Course 2010-2011 a.y.

20328 - THE SOCIAL LIFE OF INFORMATION


CLMG - M - IM - MM - AFC - CLAPI - CLEFIN-FINANCE - CLELI - ACME - DES-ESS - EMIT

Department of Management and Technology

Course taught in English

Go to class group/s: 31
CLMG (6 credits - I sem. - OP  |  SECS-P/10) - M (6 credits - I sem. - OP  |  SECS-P/10) - IM (6 credits - I sem. - OP  |  SECS-P/10) - MM (6 credits - I sem. - OP  |  SECS-P/10) - AFC (6 credits - I sem. - OP  |  SECS-P/10) - CLAPI (6 credits - I sem. - OP  |  SECS-P/10) - CLEFIN-FINANCE (6 credits - I sem. - OP  |  SECS-P/10) - CLELI (6 credits - I sem. - OP  |  SECS-P/10) - ACME (6 credits - I sem. - OP  |  SECS-P/10) - DES-ESS (6 credits - I sem. - OP  |  SECS-P/10) - EMIT (6 credits - I sem. - OP  |  SECS-P/10)
Course Director:
LUIGI PROSERPIO

Classes: 31 (I sem.)
Instructors:
Class 31: LUIGI PROSERPIO



Course Objectives

The nature of information is currently facing a major transformation: user-generated content, bottom-up collaborative innovation and social network applications are producing an unbearable amount of information. Still, in many cases societies and businesses are information rich, but knowledge poor. In order to turn this critical mass of information into usable knowledge, human beings need to rethink their relationship with the information itself. Several critical issues are still an open research field: the nature of the information cloud, its quality and its searchability, the nature of interconnection, the intertwined nature of networks and knowledge.

How this new rules for dealing with information will affect organizations? How decision processes, problem solving, organizational processes, knowledge management and organizational boundaries can leverage this social-centric Internet media?

This course has a practical orientation and is built around laboratory experiments of innovative communication devices with the objective of understanding the challenges posed by social media, designing possible application areas and experimenting possible solutions to individual and organizational problems.

KEY LEARNING POINTS:

  1. Information is mission critical. Companies entirely depend on it. Students learn how to harness the power of information through advanced search strategies/engines;
  2. The business of (re)search is a goldmine. Students add the fundamental skills of knowledge search and knowledge aggregation to their curriculum. Traditional and innovative companies will be grateful for that.

Saved entries:
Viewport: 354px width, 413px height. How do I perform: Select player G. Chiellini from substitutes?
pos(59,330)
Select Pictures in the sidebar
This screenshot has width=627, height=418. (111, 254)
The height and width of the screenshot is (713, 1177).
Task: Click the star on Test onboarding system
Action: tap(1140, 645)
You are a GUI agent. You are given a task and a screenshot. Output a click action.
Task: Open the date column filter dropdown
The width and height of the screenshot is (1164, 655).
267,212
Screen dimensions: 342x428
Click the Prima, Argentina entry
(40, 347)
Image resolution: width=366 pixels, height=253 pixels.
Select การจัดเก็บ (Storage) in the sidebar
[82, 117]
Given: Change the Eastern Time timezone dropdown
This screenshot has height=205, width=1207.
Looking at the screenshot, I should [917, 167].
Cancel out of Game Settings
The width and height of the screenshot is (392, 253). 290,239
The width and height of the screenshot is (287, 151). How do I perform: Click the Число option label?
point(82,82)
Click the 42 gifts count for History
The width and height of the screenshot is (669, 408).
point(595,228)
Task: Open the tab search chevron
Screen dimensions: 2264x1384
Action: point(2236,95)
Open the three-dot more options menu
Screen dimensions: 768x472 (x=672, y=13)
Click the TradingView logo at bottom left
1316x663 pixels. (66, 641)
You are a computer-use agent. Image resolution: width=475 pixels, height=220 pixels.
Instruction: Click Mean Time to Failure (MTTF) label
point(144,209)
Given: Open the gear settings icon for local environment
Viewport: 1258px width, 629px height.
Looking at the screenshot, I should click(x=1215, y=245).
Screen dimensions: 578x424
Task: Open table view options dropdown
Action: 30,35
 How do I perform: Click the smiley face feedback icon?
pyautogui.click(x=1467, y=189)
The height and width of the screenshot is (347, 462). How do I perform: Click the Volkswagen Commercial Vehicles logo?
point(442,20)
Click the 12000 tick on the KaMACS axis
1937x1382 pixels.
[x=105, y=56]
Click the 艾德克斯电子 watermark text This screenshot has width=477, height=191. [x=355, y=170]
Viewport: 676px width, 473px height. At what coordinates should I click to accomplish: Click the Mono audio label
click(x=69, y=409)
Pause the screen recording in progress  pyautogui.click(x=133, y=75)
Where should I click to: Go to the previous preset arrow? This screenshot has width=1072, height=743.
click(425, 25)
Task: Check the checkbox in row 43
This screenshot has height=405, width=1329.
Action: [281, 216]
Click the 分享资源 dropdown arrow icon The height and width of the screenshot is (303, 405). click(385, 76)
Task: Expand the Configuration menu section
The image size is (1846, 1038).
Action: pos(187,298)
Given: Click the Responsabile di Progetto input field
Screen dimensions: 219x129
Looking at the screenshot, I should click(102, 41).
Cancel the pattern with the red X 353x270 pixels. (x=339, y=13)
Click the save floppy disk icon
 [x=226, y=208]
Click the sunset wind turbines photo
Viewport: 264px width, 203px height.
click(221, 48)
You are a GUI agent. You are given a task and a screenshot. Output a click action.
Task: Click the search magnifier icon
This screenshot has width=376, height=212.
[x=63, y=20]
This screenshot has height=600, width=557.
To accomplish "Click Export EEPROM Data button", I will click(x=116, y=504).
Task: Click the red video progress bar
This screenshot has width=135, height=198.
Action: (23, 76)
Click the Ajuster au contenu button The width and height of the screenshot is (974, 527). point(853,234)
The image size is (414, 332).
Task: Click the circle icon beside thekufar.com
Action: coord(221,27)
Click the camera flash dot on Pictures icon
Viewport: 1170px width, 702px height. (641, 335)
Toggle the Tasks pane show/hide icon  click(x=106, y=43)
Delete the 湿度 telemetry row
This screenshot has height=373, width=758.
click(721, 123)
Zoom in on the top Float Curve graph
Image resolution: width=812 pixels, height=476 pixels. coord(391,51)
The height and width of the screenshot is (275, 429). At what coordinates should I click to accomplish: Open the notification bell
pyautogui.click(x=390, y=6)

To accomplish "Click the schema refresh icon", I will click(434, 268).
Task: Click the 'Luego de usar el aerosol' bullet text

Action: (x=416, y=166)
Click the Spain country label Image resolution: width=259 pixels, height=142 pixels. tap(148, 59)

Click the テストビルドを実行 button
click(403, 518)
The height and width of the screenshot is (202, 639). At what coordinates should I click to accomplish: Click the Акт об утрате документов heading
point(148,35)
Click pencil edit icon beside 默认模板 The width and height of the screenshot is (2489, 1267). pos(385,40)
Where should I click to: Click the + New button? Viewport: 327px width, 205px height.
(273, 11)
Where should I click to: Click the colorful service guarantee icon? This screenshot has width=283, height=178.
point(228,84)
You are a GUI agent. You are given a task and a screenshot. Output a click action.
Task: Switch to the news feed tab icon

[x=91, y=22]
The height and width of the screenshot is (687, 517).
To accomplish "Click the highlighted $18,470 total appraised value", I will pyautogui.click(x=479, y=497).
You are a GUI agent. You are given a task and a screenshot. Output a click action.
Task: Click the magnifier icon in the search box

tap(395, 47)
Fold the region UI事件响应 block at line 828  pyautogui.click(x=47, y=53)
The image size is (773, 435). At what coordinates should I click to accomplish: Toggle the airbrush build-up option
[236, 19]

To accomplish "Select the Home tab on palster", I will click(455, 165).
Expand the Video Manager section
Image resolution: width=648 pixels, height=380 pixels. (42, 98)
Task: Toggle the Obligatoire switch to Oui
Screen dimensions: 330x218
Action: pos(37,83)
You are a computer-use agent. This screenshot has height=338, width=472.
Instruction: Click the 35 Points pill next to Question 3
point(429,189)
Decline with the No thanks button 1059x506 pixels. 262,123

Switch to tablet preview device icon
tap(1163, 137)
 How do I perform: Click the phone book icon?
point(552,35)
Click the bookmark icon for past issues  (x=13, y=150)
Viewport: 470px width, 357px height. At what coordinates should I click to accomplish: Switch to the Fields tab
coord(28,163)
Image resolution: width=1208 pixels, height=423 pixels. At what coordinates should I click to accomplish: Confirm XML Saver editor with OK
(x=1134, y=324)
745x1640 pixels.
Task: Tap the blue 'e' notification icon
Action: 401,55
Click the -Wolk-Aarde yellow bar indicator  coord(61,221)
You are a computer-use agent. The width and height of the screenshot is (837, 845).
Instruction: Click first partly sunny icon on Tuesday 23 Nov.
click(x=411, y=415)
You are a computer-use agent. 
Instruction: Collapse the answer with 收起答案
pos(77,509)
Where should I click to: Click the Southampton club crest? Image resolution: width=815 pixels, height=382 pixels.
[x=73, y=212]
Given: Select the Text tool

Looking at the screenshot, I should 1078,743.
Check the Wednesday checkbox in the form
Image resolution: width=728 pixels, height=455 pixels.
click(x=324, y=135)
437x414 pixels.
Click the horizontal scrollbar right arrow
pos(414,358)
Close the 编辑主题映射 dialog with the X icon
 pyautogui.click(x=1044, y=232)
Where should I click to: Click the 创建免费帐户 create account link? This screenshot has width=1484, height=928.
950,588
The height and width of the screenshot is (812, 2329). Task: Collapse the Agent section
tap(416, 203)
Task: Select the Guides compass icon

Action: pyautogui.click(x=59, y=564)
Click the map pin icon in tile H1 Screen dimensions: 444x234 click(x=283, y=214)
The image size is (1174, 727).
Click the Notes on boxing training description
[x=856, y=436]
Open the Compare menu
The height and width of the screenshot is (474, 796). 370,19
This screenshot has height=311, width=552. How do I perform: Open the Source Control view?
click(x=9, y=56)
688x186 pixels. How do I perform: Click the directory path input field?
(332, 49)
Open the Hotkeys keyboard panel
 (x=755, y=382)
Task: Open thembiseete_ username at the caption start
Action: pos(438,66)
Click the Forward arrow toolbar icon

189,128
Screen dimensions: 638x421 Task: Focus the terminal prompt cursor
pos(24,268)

List of tasks –
(a) In the course description, transcribe the passage starting at "How this new" and ending at "and organizational problems.".
(b) Answer these questions using the course description:
(i) Who is the course director?
(ii) Which department offers the course?
(iii) How many credits is the course worth?
(c) Condense the paragraph of the course description that begins "This course has a practical orientation" into a short list that keeps its main facts.

Answers to the problems –
(a)
How this new rules for dealing with information will affect organizations? How decision processes, problem solving, organizational processes, knowledge management and organizational boundaries can leverage this social-centric Internet media?

This course has a practical orientation and is built around laboratory experiments of innovative communication devices with the objective of understanding the challenges posed by social media, designing possible application areas and experimenting possible solutions to individual and organizational problems.

(b)
(i) Luigi Proserpio
(ii) The Department of Management and Technology
(iii) 6 credits

(c)
- Practical orientation
- Built around laboratory experiments with innovative communication devices
- Aims:
  - understand the challenges posed by social media
  - design possible application areas
  - experiment with possible solutions to individual and organizational problems